* _Task to carry out_:
Recast the material below as a two-column CSV with the headers request and answer, giving one row for each request. Quote each field, replace line breaks with spaces, and leave the pictures out.

* _Stored data_:
◆ ◆ ◆ ◆

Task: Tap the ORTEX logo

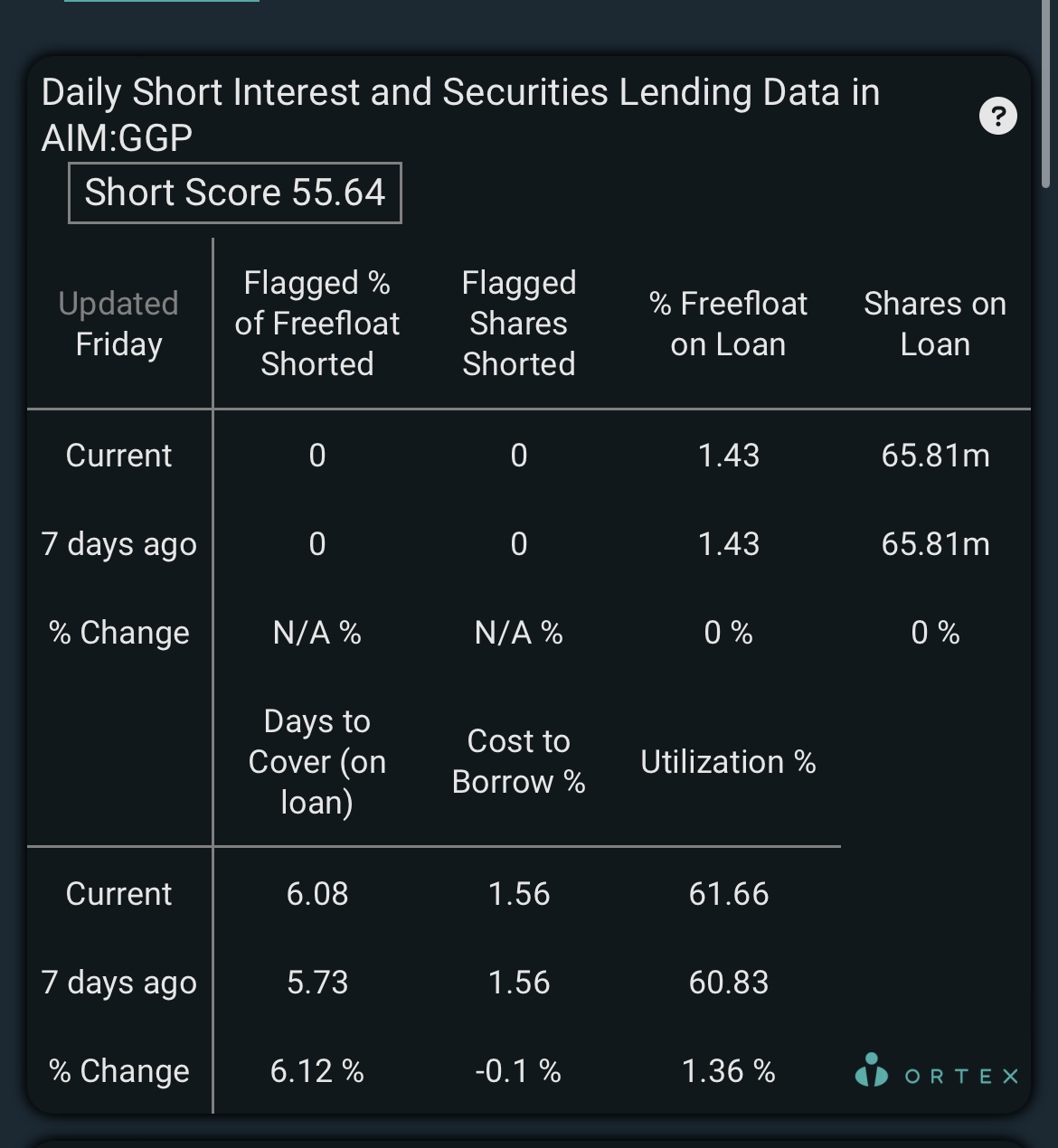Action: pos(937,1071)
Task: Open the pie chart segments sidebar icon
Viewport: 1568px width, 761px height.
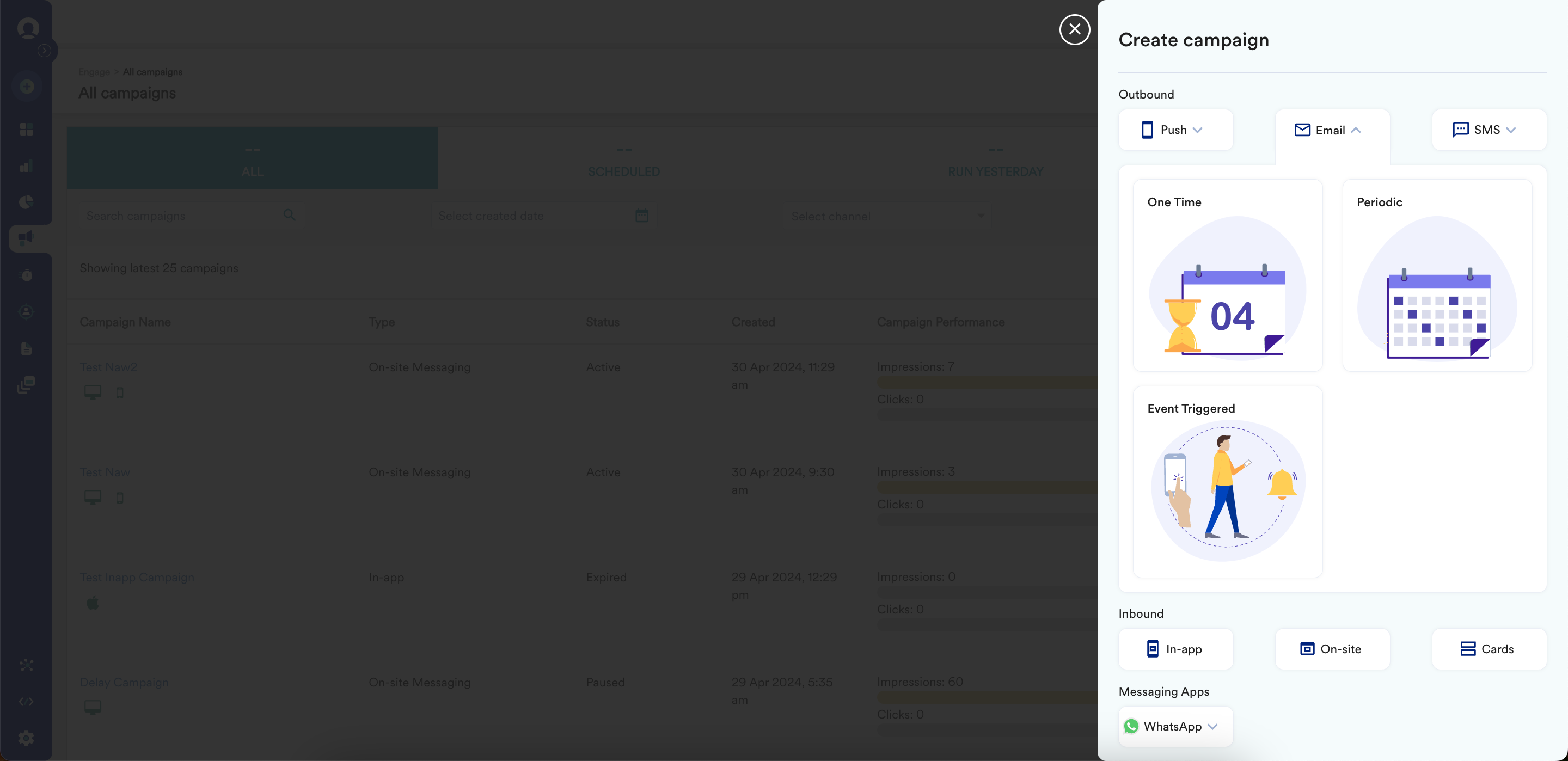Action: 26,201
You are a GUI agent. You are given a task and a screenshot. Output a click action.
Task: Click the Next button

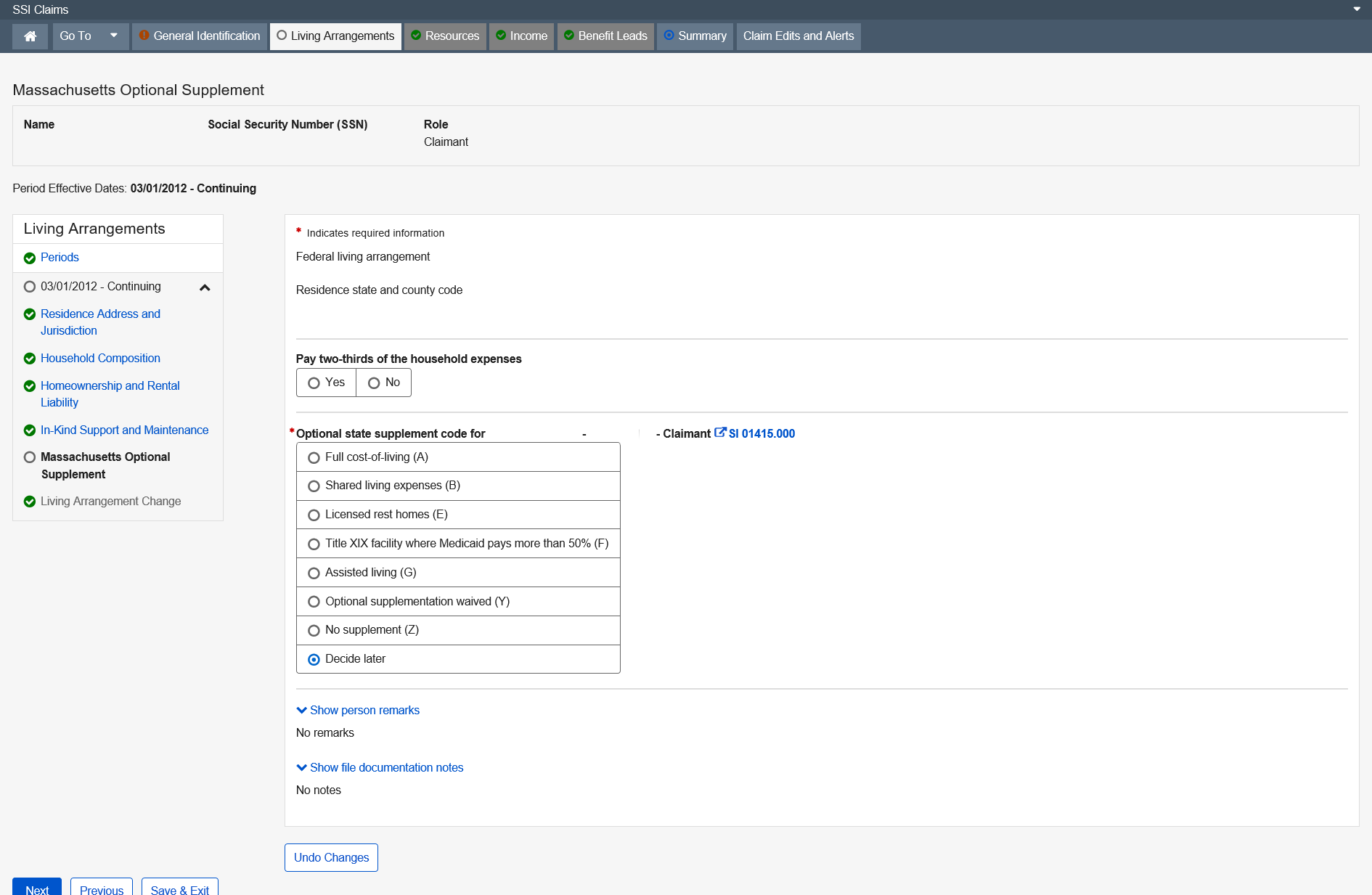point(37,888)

◆ ◆ ◆ ◆

* _Solution to the problem_:
request,answer
"Task: Tap the ORTEX logo","Action: pos(937,1071)"
"Task: Open the pie chart segments sidebar icon Viewport: 1568px width, 761px height.","Action: 26,201"
"You are a GUI agent. You are given a task and a screenshot. Output a click action. Task: Click the Next button","point(37,888)"